** TEXT PROVIDED follows **

5. Data Processing and Analysis
High-throughput sequencing produces large and complex datasets that require careful processing to ensure that downstream analyses accurately reflect the true microbial community. Key steps typically include quality filtering, chimera removal, denoising or clustering of sequence variants, and taxonomic classification using curated reference databases. Differences in how these steps are implemented can lead to substantial variability in reported microbial diversity and composition. As summarized in Table 3, studies vary widely in their sequence processing and taxonomic assignment methods, underscoring the importance of harmonized data-processing pipelines to minimize analytical bias.
5.1. Quality Control, Denoising, and Clustering
Processing raw sequencing data into biologically interpretable features involves a series of structured computational steps. These steps determine how microbial abundance is represented and are critical for ensuring that downstream analyses accurately reflect the underlying community. Processing typically begins with quality control that removes technical artifacts and low-quality reads. This includes adapter and primer trimming, filtering sequences by quality scores or expected error thresholds, removing sequences of inappropriate length, and identifying and removing chimeric reads [76,77]. Tools such as QIIME2, Mothur, USEARCH, FASTQC, Trimmomatic, and Cutadapt are commonly used for these steps. For shotgun metagenomics, tools such as FastQC [78] are commonly used to generate visual summaries of read quality, while Trimmomatic and Cutadapt are used for adapter trimming and quality filtering based on Phred scores [77,79].
After quality filtering, sequences are processed into either amplicon sequence variants (ASVs) or operational taxonomic units (OTUs), which are the core units to represent microbial features in downstream analysis. ASV-based approaches, such as DADA2 and Deblur, use statistical error models to correct sequencing errors and infer exact biological sequences. These methods detect single-nucleotide differences and provide higher resolution and taxonomic precision. In contrast, OTU-based approaches, such as CD-HIT, USEARCH/VSEARCH, or UNOISE3, cluster sequences into groups based on a predefined similarity threshold (typically ≥ 97–99.8%). While widely used in earlier studies and useful for integrating legacy datasets, OTU clustering can identify fine-grained ecological differences between closely related taxa [80,81]. Following clustering, sequences are collapsed into a feature table that summarizes the abundance of each ASV and OTU across samples.
For shotgun metagenomic sequencing, an additional preprocessing step is required that removes human reads. Oral samples often contain a large proportion of host DNA, which can obscure microbial signals. Host depletion is performed by aligning reads against the human reference genome and retaining only unmapped reads. Tools such as KneadData, BWA [82], or newer host-contamination removal frameworks such as HoCoRT are widely used for this purpose [83,84].
5.2. Reference Database for Taxonomic Assignment
Taxonomic assignment is typically performed using reference databases. For 16S rRNA gene sequencing, curated databases align reads to known taxa. The Human Oral Microbiome Database (HOMD) [85] is frequently used in oral microbiome studies because it provides oral-specific taxonomy and curated reference sequences from cultured and uncultured species. Broader databases such as SILVA [81], RDP [80], or Greengenes2 [86] offer wider phylogenetic coverage across diverse environments but may lack depth or accurate annotation for some oral-specific taxa. Some studies leverage multiple databases for validation or to achieve better genus- or species-level resolution. Reporting the version of the reference database and assignment parameters is therefore crucial for reproducibility and cross-study comparability.

** End of TEXT PROVIDED **

WORK ORDER 1 ::
Answer these questions from the data-processing text:
(a) Which database is often used in oral microbiome studies because it provides oral-specific taxonomy?
(b) How is host depletion performed?
(c) Which two ASV-based approaches are named?
WORK ORDER 2 ::
Write out everything in the data-processing text from "For shotgun metagenomic sequencing, an" down to "this purpose [83,84].", switching "unmapped reads" to "unaligned reads".
WORK ORDER 3 ::
Proceed with the data-processing text on oral microbiome sequencing from the point where it stops.
The material that follows comes from a different source than the data-processing text.

** DATASET CONTENT follows **

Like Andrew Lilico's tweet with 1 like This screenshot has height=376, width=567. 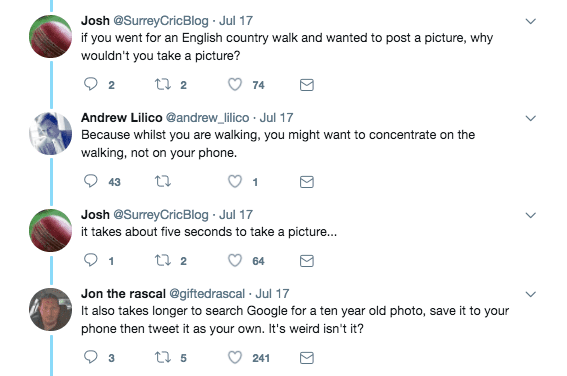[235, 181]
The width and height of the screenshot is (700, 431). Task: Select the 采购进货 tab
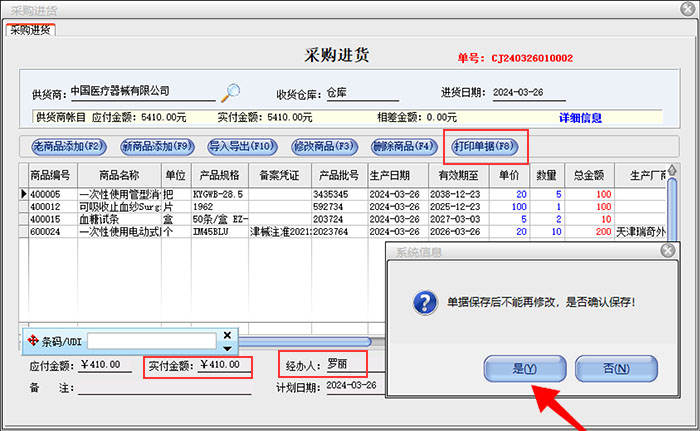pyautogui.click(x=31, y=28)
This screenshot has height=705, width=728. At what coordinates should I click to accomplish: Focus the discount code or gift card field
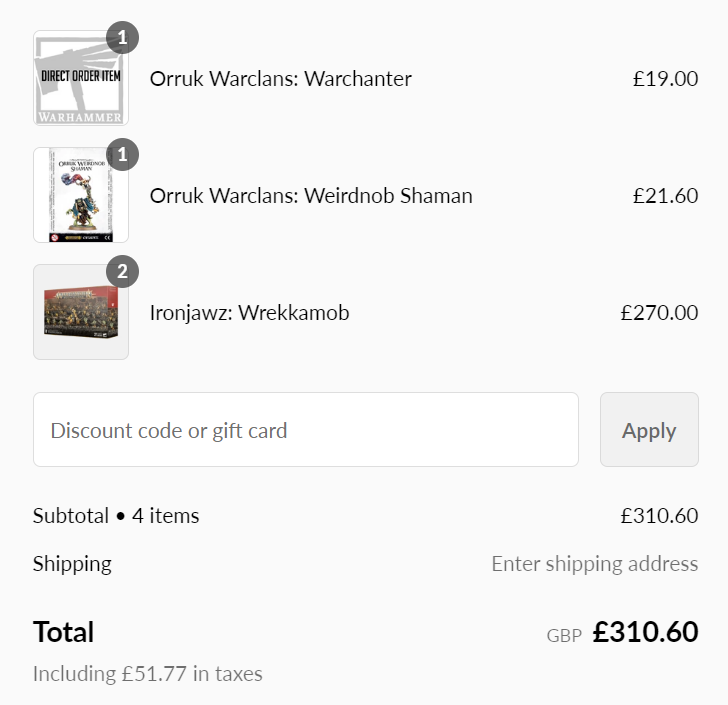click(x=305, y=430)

** End of DATASET CONTENT **
** DATASET CONTENT follows **

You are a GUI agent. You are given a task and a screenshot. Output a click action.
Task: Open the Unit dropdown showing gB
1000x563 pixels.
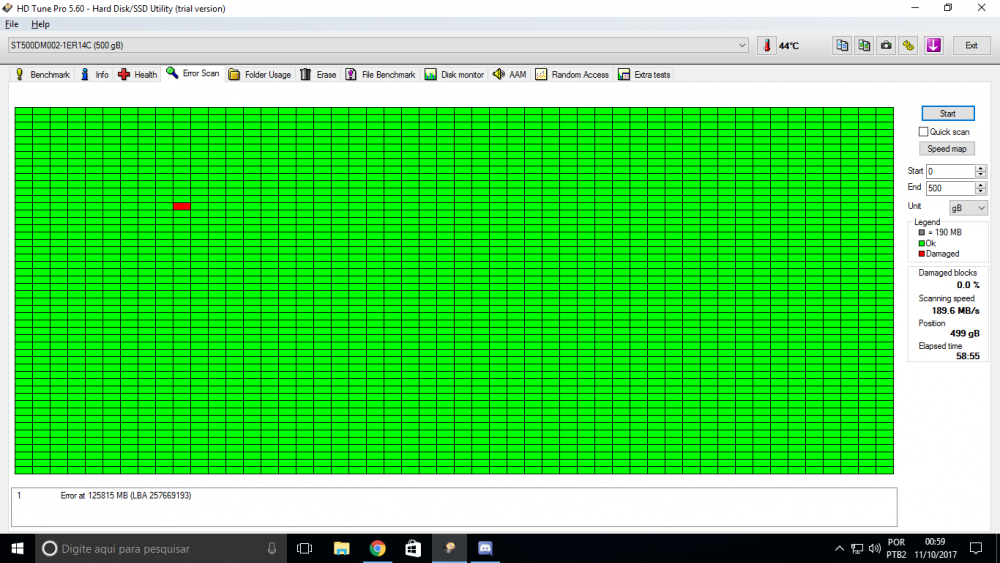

** End of DATASET CONTENT **

ANSWER BOX 1 ::
(a) The Human Oral Microbiome Database (HOMD)
(b) By aligning reads against the human reference genome and retaining only unmapped reads
(c) DADA2 and Deblur

ANSWER BOX 2 ::
For shotgun metagenomic sequencing, an additional preprocessing step is required that removes human reads. Oral samples often contain a large proportion of host DNA, which can obscure microbial signals. Host depletion is performed by aligning reads against the human reference genome and retaining only unaligned reads. Tools such as KneadData, BWA [82], or newer host-contamination removal frameworks such as HoCoRT are widely used for this purpose [83,84].

ANSWER BOX 3 ::
For shotgun metagenomics sequencing, taxonomic and functional annotation require a more complex workflow because of the greater volume and diversity of data. After initial quality control, reads are often assembled into contiguous sequences (contigs) using assemblers, such as MEGAHIT [87] or metaSPAdes [88], that are optimized for large metagenomic datasets. Benchmarking studies have shown that no single assembler is universally optimal. Performance varies depending on factors such as sequencing depth, sample complexity, and computational resources [89,90]. Modular frameworks such as MetAMOS [91] provide flexibility to evaluate multiple assembly and annotation pipelines, optimizing performance for a given dataset [92]. In some cases, analysis of unassembled reads is preferred, particularly for highly diverse or low-coverage samples where assembly quality may be limited. For the taxonomic classification of such reads, k-mer-based algorithms such as Kraken and its derivatives [93,94,95] have demonstrated high accuracy and computational efficiency.
5.3. Normalization and Data Transformation
Interpretation of sequencing data requires careful normalization to account for variation in sequencing depth and library size across samples. No single method is universally optimal, and each introduces unique assumptions and biases. Recent benchmarking studies suggest that using a consensus-based approach by applying multiple methods and focusing on reproducible signals strengthens the robustness of microbial profiles [96]. The simplest normalization converts raw counts into relative abundances, expressing each taxon as a percentage of total reads per sample. Although this approach remains widely used, it is limited by the compositional nature of microbiome data, where all taxa within a sample must sum to 100% [97]. Consequently, an apparent increase in the relative abundance of one taxa reflect a decrease in another, even if its absolute abundance has not changed. Such interdependence between taxa can create spurious correlations and distort downstream analyses [98]. To address this, compositional-aware methods are increasingly recommended because they account for these dependences and provide more reliable inferences [96].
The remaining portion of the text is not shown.